As the new space intended, I’ve formed interesting, unexpected bonds with my cohorts. But my personal performance at work has hit an all-time low. Each day, my associates and I are seated at a table staring at each other, having an ongoing 12-person conversation from 9 a.m. to 5 p.m. It’s like being in middle school with a bunch of adults. Those who have worked in private offices for decades have proven to be the most vociferous and rowdy. They haven’t had to consider how their loud habits affect others, so they shout ideas at each other across the table and rehash jokes of yore. As a result, I can only work effectively during times when no one else is around, or if I isolate myself in one of the small, constantly sought-after, glass-windowed meeting rooms around the perimeter.
She winds up with a game effort to make suggestions for improving the open office concept, but her ideas amount to the negation of the concept: more privacy, stricter rules against unnecessarily disturbing fellow employees, less noise pollution, etc. You can get all those benefits far more easily with old-fashioned offices and cubicles.
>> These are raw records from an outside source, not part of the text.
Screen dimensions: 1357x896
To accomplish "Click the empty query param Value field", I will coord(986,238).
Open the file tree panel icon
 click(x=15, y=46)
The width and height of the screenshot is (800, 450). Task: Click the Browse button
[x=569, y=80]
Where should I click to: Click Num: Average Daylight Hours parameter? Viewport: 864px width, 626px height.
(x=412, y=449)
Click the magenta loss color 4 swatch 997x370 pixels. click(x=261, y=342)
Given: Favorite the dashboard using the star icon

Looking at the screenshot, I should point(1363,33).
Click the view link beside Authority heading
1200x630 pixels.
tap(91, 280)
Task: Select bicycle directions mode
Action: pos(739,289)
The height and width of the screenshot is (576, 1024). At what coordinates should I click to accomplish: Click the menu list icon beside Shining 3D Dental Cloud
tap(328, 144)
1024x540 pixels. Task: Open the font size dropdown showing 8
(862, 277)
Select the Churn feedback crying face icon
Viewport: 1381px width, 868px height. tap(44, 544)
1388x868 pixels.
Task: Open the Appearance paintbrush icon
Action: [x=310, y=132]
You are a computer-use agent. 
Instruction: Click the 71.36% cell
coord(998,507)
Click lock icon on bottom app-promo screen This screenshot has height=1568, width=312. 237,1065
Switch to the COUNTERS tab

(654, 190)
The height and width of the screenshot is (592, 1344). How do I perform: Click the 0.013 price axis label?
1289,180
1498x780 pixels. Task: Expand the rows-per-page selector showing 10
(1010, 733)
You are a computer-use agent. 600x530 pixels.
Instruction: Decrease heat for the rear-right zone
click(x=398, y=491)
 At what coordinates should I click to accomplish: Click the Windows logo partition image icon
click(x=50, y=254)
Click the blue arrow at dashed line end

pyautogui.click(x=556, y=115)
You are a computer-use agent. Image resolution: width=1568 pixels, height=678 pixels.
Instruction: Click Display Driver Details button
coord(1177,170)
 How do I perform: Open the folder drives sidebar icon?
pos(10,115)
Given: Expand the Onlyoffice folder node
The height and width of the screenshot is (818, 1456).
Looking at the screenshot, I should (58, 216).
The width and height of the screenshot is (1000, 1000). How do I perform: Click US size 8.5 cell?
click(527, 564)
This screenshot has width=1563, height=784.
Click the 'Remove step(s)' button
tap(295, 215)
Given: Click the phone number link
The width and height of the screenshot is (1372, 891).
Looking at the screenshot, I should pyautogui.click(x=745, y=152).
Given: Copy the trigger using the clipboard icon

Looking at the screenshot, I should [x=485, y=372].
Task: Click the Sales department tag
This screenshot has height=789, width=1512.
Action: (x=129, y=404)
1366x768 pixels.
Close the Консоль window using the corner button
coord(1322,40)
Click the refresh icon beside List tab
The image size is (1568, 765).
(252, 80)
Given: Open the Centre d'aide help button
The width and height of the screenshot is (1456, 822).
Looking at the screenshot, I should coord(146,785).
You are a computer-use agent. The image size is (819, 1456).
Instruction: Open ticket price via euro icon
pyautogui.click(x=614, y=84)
It seems odd that anyone would need careful study to conclude that the negative effects from loss of privacy would far outweigh the benefits of ostensibly easier cooperation… unless, of course, one has a tendency to under-value privacy and over-rate cooperation. An unpleasant aroma of collectivist ideology hangs over the whole concept. It’s fair enough for management to say “an office without barriers is cheaper, so that’s what we’re going to do, no matter the consequences”—it might be rough on the people who work in the resulting Thunderdome, but it’s straightforward and honest. As soon as we get into intellectual rationalizations based on phantom promises of increased productivity, however, the whole thing starts sounding less like a rational business plan, and more like a dorm room bull session, driven more by post-industrial ideology than industrial psychology.
It’s collectivism in action, and like every other elaborate social theory, it’s filled with unexpected consequences resulting from faulty assumptions about human nature. Of course people generate a lot of inadvertent noise and distract each other when there are no privacy barriers. Of course they feel uncomfortable in an environment where they are explicitly distrusted and treated like the inhabitants of a panopticon prison. Rather than dealing individually with workers who abuse their privacy and don’t complete projects because they spend too much time fooling around on Facebook, open office designers treat everyone as a potential loafer in need of monitoring. People are expected to sacrifice their individual habits (such as music) for the good of a collective whole. They’re also supposed to make do without the individual dignity provided by even the modest privacy of a small cubicle, as if such privacy is a luxury to be reserved for the highest levels, not frittered away on worker drones.
Open communication is great, but like many other social assets, it’s best when achieved voluntarily. Compulsory, constant openness, achieved through the total erasure of privacy, tarnishes a good thing by making it mandatory. A certain degree of individual trust is vital to any productive and dignified relationship. That’s true both in society at large and within the walls of an office complex.